Task item: In the listing below, the answer starts at the line that has "Instruction: Click the match" and stops after the line that has "Reply with the arrow at email bottom"; please repeat that part exactly and nothing more.

Information provided:
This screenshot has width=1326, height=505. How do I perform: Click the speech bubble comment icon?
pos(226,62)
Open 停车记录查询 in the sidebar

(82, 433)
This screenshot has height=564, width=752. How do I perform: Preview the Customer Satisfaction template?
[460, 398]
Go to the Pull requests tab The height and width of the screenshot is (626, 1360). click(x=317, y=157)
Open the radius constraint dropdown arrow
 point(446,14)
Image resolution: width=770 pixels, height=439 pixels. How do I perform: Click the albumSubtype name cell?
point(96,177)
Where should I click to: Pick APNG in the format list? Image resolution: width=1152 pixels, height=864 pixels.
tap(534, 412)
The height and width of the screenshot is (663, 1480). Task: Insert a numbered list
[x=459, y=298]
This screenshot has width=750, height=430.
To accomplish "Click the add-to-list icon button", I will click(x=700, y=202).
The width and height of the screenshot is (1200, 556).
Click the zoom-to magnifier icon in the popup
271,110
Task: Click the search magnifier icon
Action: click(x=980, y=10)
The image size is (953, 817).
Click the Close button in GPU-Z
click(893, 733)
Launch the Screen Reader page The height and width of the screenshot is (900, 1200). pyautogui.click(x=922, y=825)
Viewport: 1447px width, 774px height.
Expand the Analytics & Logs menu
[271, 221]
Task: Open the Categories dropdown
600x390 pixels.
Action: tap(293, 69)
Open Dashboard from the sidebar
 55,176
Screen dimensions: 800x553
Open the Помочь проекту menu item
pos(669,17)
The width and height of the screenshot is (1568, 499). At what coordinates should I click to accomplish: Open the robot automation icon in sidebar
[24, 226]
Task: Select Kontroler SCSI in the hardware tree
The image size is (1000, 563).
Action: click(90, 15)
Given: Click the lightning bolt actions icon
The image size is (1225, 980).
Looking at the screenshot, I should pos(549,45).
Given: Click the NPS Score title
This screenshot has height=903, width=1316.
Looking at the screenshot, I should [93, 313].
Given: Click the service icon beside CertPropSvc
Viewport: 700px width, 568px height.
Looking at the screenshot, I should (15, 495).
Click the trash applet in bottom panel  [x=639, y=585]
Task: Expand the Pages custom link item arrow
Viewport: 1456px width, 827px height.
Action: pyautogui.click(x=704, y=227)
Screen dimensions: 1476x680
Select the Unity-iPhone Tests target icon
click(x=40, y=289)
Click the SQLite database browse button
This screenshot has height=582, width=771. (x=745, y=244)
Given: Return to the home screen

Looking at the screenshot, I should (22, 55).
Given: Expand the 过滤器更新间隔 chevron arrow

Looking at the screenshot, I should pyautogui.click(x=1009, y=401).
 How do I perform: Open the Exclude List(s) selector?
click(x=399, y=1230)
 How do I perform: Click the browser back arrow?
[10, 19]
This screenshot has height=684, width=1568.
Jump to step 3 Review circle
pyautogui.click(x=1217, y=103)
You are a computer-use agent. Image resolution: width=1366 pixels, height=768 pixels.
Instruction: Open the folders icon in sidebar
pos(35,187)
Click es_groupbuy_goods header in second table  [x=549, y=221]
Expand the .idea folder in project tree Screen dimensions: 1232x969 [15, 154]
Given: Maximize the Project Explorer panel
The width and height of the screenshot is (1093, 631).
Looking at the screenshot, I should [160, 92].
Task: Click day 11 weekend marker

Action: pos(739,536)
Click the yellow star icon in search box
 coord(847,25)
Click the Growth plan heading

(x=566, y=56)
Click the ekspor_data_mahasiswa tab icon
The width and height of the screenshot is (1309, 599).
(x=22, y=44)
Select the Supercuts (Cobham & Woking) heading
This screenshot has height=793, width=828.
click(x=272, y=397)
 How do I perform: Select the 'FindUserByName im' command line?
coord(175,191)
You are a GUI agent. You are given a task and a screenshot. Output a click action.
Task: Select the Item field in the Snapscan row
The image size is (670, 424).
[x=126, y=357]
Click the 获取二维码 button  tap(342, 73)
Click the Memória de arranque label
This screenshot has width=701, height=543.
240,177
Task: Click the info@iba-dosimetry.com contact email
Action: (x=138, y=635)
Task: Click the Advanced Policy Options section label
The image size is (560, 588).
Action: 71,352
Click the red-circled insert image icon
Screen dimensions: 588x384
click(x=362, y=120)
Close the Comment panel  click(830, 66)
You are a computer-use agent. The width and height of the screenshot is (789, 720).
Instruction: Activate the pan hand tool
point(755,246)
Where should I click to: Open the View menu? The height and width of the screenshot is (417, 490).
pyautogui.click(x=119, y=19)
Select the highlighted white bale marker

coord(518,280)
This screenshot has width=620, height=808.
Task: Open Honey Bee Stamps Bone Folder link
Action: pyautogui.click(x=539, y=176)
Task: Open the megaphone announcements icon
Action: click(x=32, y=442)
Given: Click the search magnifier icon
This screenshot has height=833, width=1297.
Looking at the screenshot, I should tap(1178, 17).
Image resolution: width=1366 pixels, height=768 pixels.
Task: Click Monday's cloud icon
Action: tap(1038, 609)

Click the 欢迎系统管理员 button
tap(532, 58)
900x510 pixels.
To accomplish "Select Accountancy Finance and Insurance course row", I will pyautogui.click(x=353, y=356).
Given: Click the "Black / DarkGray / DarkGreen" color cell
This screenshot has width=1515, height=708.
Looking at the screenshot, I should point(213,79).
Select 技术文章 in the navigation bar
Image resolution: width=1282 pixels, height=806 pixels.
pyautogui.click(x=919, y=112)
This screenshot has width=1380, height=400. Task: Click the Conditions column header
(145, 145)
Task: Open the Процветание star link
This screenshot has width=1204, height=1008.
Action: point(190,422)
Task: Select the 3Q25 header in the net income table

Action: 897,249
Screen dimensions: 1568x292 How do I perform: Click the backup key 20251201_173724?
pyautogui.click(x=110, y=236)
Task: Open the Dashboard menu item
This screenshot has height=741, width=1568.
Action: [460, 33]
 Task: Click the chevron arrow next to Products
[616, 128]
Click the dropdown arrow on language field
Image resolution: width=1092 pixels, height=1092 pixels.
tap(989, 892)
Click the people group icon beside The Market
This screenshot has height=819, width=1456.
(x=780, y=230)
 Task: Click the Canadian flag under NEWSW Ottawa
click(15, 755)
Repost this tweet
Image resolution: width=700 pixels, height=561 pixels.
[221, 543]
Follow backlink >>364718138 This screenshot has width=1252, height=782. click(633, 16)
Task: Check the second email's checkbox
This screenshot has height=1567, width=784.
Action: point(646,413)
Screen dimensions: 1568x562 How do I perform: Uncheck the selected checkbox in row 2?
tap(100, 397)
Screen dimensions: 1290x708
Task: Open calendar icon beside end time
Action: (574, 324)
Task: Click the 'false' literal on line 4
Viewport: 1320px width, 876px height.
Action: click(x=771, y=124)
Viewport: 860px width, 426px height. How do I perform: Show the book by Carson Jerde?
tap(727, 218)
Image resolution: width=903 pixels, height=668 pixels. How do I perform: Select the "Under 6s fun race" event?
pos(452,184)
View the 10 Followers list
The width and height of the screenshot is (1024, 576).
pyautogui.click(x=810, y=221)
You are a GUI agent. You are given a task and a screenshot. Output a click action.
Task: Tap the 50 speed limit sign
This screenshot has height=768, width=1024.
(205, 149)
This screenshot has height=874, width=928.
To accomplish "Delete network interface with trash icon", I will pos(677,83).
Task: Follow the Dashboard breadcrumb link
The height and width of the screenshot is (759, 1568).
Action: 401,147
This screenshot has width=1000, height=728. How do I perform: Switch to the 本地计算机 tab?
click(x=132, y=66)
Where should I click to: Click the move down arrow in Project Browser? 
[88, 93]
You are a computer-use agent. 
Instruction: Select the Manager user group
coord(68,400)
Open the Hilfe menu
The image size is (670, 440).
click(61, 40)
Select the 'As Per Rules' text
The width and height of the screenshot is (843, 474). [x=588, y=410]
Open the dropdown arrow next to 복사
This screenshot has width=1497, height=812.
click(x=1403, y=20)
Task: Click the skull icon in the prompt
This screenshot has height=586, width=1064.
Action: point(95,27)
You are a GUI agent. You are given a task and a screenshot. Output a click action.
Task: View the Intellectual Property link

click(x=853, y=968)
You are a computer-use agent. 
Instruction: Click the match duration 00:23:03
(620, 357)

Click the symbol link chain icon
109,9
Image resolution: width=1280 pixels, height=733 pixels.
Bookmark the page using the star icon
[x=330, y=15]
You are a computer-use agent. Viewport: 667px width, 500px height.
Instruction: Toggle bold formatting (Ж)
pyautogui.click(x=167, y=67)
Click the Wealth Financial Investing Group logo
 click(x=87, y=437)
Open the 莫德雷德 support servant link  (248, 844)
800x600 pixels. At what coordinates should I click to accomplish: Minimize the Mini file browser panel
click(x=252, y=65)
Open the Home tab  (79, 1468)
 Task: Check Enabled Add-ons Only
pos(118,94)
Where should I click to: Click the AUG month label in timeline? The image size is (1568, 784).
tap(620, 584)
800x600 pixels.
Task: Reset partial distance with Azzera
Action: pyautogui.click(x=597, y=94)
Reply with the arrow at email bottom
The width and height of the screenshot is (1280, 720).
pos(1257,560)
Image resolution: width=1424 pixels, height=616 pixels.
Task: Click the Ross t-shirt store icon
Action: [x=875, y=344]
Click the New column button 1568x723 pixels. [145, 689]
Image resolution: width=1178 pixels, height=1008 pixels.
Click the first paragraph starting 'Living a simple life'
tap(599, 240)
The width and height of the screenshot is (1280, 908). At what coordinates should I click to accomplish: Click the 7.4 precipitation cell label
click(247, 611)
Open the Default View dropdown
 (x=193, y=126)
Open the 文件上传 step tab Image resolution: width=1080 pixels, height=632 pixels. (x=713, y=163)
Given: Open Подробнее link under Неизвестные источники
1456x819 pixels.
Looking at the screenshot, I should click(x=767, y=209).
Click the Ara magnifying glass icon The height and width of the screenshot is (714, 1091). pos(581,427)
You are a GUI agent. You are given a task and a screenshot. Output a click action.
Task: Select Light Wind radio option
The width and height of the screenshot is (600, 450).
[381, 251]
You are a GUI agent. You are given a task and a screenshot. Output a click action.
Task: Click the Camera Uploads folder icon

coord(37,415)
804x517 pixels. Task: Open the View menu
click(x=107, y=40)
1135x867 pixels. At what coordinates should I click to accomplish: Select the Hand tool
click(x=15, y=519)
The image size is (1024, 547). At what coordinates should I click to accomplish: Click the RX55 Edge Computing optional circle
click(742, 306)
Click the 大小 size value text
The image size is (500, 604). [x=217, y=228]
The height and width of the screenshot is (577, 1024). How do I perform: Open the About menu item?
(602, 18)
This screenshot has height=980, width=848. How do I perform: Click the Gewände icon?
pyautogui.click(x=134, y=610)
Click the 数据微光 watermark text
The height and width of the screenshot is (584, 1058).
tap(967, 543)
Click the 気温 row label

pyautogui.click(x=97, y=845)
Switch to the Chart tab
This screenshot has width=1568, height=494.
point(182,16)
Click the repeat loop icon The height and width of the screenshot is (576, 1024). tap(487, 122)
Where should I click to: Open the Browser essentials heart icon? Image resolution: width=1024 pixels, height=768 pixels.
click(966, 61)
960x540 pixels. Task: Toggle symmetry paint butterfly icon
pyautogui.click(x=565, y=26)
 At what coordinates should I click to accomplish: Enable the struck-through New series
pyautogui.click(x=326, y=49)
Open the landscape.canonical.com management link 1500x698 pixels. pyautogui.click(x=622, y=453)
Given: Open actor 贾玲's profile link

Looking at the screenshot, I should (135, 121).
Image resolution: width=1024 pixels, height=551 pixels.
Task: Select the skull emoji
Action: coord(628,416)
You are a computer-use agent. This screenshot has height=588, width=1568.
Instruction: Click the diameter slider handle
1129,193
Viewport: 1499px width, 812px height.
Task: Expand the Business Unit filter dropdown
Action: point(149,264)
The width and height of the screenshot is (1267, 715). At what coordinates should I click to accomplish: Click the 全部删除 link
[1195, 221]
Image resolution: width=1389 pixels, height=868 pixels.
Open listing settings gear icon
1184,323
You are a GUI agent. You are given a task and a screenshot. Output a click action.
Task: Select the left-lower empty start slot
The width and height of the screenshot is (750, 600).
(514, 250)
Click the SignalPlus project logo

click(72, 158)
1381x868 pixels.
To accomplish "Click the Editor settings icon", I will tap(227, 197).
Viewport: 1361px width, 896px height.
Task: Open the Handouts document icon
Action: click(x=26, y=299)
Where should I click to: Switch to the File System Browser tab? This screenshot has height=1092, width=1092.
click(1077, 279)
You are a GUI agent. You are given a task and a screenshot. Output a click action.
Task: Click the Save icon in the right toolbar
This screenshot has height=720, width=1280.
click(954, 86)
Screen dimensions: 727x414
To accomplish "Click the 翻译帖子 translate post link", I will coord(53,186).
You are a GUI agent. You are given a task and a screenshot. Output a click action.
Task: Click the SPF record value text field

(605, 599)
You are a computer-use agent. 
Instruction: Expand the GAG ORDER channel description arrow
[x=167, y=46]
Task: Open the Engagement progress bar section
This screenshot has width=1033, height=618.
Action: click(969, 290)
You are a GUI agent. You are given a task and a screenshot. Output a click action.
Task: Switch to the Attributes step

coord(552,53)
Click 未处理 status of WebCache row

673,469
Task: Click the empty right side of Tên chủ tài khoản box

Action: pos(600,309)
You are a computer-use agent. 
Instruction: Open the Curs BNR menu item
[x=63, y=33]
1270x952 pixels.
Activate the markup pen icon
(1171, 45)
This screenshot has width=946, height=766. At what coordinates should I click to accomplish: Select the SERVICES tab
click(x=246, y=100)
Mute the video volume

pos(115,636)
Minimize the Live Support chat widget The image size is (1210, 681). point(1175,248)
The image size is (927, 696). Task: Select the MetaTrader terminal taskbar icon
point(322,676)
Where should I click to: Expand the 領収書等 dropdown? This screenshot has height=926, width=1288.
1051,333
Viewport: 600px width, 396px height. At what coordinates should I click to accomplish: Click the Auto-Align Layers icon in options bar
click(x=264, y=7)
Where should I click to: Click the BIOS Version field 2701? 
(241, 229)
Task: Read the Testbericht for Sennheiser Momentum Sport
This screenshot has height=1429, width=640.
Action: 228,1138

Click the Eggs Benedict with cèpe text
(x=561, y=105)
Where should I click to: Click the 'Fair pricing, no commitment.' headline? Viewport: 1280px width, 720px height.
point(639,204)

Task result:
Instruction: Click the match duration 00:23:03
(620, 357)

Click the symbol link chain icon
109,9
Image resolution: width=1280 pixels, height=733 pixels.
Bookmark the page using the star icon
[x=330, y=15]
You are a computer-use agent. Viewport: 667px width, 500px height.
Instruction: Toggle bold formatting (Ж)
pyautogui.click(x=167, y=67)
Click the Wealth Financial Investing Group logo
 click(x=87, y=437)
Open the 莫德雷德 support servant link  (248, 844)
800x600 pixels. At what coordinates should I click to accomplish: Minimize the Mini file browser panel
click(x=252, y=65)
Open the Home tab  (79, 1468)
 Task: Check Enabled Add-ons Only
pos(118,94)
Where should I click to: Click the AUG month label in timeline? The image size is (1568, 784).
tap(620, 584)
800x600 pixels.
Task: Reset partial distance with Azzera
Action: pyautogui.click(x=597, y=94)
Reply with the arrow at email bottom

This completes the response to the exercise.